Equipment acquisition routes through logistics. Through Vezra's division, with its authorization codes and supply chain documentation. If military-grade pharmaceutical equipment entered my territory without my knowledge, someone in her division processed the shipment or helped bury it.

Someone outside provided the equipment, and someone inside received it. The implication reshapes everything I thought I understood about the threat.

“Another House.”

“That would be my guess. Someone with resources and motivation to weaken House Draven's enforcement arm without triggering open conflict.” She pulls up additional data, evidence of her thorough mind at work. “The question is which House, and why now.”

The question burns through possibilities.

House Korvan manufactures weapons and pharmaceuticals both.

The markers she’s identified could match their military-grade output.

House Zhael runs spies who could identify targets and coordinate strikes.

House Sethrak wants us weakened after we fought over territory and bloodied both houses three years ago.

I need to think. To move. To not be in this room where her scent clouds my judgment and her safety has become tangled with my sanity.

She's making progress the traitor won't ignore. If they learn what she's uncovered, she becomes a target. If they see what she is to me, she becomes leverage.

I've put her in danger. Unacceptable.

“Keep working.” The words come out clipped, colder than I mean them. “Identify the markers. I need exact specifications of what we're dealing with.”

I need to think and there's only one place I can do that without eyes on me. I'm through the door before she can respond. I cannot afford the distraction of craving her. Cannot afford the softness.

The corridor stretches before me, and I walk until the medical bay disappears behind me, until her scent fades from the recycled air, until I can breathe again without remembering how she sounded when she asked me to stay.

The walls growing rougher as I pass maintenance access points and utility junctions, the lights dimming to emergency standards because no one comes down here who has no reason to hide.

I have reason. I've had reason for thirty years, since I was a boy newly made heir with blood on his hands and nowhere to put the softness my father kept trying to beat out of me.

The maintenance tunnels open to a natural alcove where canyon rock meets compound stone, a space too small to matter and too hidden to notice.

The creviks emerge from the shadows before I finish descending the final steps, six-legged bodies covered in coarse grey-brown fur that provides poor camouflage against the darker rock.

They're scavengers, native to Vahiri's canyon depths, survivors who exist in the cracks between territories that belong to species who would kill them for sport if the killing didn't require more effort than ignoring them.

No one wants them. They hold no value. No purpose beyond existing.
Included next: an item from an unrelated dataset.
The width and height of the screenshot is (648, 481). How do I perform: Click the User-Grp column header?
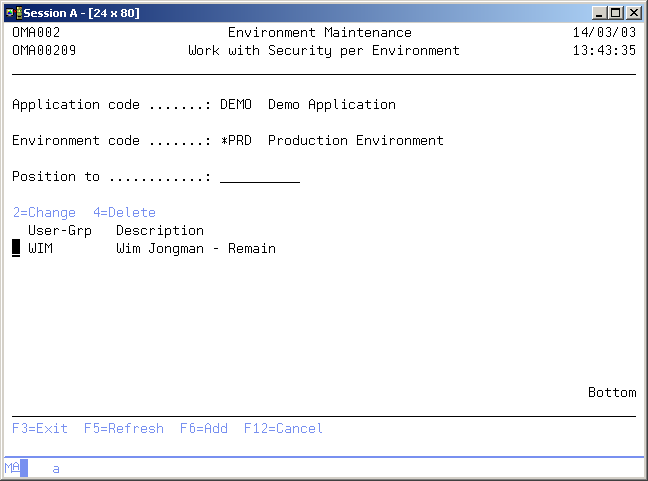coord(59,231)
I've been feeding them since I was nineteen years old and newly returned from my first collection, the debtor's daughter's face burned into my memory alongside the blood I couldn't wash from beneath my claws.

The scraps I saved from my morning meal emerge from my pocket, simple protein discarded from the kitchen.

The creviks approach with the hesitant movements of prey that has learned to recognize a specific predator as safe, their small bodies pressing forward, soft chittering sounds rising from throats too small to produce anything that might draw attention.

I crouch. Extend my palm. Let them eat from my hand while their bodies press against my knees and their small hearts beat against my legs. This is the only gentleness I allow myself. This, and the night I spent in her bed.

She looked at me this morning like she’d seen a person worth seeing. Not the monster, the enforcer, the weapon his father built to serve House Draven’s bloody purposes. She saw me underneath all that armor, and the recognition in her eyes hollowed out my lungs.